Task objective
What is needed is a word-for-word copy of the records below.

Data listing
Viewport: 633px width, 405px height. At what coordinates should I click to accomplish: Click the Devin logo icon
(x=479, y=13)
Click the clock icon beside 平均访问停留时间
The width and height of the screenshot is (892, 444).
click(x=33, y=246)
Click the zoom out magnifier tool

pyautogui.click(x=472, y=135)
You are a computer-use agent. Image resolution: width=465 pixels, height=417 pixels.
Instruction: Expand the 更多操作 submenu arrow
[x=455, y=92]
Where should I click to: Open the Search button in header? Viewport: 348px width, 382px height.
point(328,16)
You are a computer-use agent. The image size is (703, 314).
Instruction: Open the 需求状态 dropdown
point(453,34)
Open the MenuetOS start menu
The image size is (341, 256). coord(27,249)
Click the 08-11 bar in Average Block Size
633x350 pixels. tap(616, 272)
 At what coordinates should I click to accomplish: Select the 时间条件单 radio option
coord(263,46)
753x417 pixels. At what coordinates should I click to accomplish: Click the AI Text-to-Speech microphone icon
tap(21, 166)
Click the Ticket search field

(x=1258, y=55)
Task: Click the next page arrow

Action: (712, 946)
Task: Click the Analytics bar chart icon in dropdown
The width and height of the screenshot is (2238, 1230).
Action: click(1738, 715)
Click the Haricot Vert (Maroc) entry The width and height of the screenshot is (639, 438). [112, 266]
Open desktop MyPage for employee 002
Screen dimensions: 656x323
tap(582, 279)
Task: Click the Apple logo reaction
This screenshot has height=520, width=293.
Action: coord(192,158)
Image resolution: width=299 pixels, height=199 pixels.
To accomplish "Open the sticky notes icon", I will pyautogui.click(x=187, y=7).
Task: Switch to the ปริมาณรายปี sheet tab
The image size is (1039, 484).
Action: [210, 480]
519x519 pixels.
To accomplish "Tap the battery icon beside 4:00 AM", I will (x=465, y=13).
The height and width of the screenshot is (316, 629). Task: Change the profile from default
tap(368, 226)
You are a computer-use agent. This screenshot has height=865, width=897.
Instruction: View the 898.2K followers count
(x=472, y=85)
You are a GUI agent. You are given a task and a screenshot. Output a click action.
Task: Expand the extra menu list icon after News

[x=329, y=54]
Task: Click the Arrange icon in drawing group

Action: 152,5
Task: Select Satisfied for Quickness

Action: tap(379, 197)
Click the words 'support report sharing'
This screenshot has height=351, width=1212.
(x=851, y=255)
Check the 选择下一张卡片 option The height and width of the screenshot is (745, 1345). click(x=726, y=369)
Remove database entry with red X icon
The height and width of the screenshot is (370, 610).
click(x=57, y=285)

Response to this exercise
Viewport: 633px width, 405px height. At what coordinates should I click to accomplish: Click the Devin logo icon
(x=479, y=13)
Click the clock icon beside 平均访问停留时间
The width and height of the screenshot is (892, 444).
click(x=33, y=246)
Click the zoom out magnifier tool

pyautogui.click(x=472, y=135)
You are a computer-use agent. Image resolution: width=465 pixels, height=417 pixels.
Instruction: Expand the 更多操作 submenu arrow
[x=455, y=92]
Where should I click to: Open the Search button in header? Viewport: 348px width, 382px height.
point(328,16)
You are a computer-use agent. The image size is (703, 314).
Instruction: Open the 需求状态 dropdown
point(453,34)
Open the MenuetOS start menu
The image size is (341, 256). coord(27,249)
Click the 08-11 bar in Average Block Size
633x350 pixels. tap(616, 272)
 At what coordinates should I click to accomplish: Select the 时间条件单 radio option
coord(263,46)
753x417 pixels. At what coordinates should I click to accomplish: Click the AI Text-to-Speech microphone icon
tap(21, 166)
Click the Ticket search field

(x=1258, y=55)
Task: Click the next page arrow

Action: (712, 946)
Task: Click the Analytics bar chart icon in dropdown
The width and height of the screenshot is (2238, 1230).
Action: click(1738, 715)
Click the Haricot Vert (Maroc) entry The width and height of the screenshot is (639, 438). [112, 266]
Open desktop MyPage for employee 002
Screen dimensions: 656x323
tap(582, 279)
Task: Click the Apple logo reaction
This screenshot has height=520, width=293.
Action: coord(192,158)
Image resolution: width=299 pixels, height=199 pixels.
To accomplish "Open the sticky notes icon", I will pyautogui.click(x=187, y=7).
Task: Switch to the ปริมาณรายปี sheet tab
The image size is (1039, 484).
Action: [210, 480]
519x519 pixels.
To accomplish "Tap the battery icon beside 4:00 AM", I will (x=465, y=13).
The height and width of the screenshot is (316, 629). Task: Change the profile from default
tap(368, 226)
You are a computer-use agent. This screenshot has height=865, width=897.
Instruction: View the 898.2K followers count
(x=472, y=85)
You are a GUI agent. You are given a task and a screenshot. Output a click action.
Task: Expand the extra menu list icon after News

[x=329, y=54]
Task: Click the Arrange icon in drawing group

Action: 152,5
Task: Select Satisfied for Quickness

Action: tap(379, 197)
Click the words 'support report sharing'
This screenshot has height=351, width=1212.
(x=851, y=255)
Check the 选择下一张卡片 option The height and width of the screenshot is (745, 1345). click(x=726, y=369)
Remove database entry with red X icon
The height and width of the screenshot is (370, 610).
click(x=57, y=285)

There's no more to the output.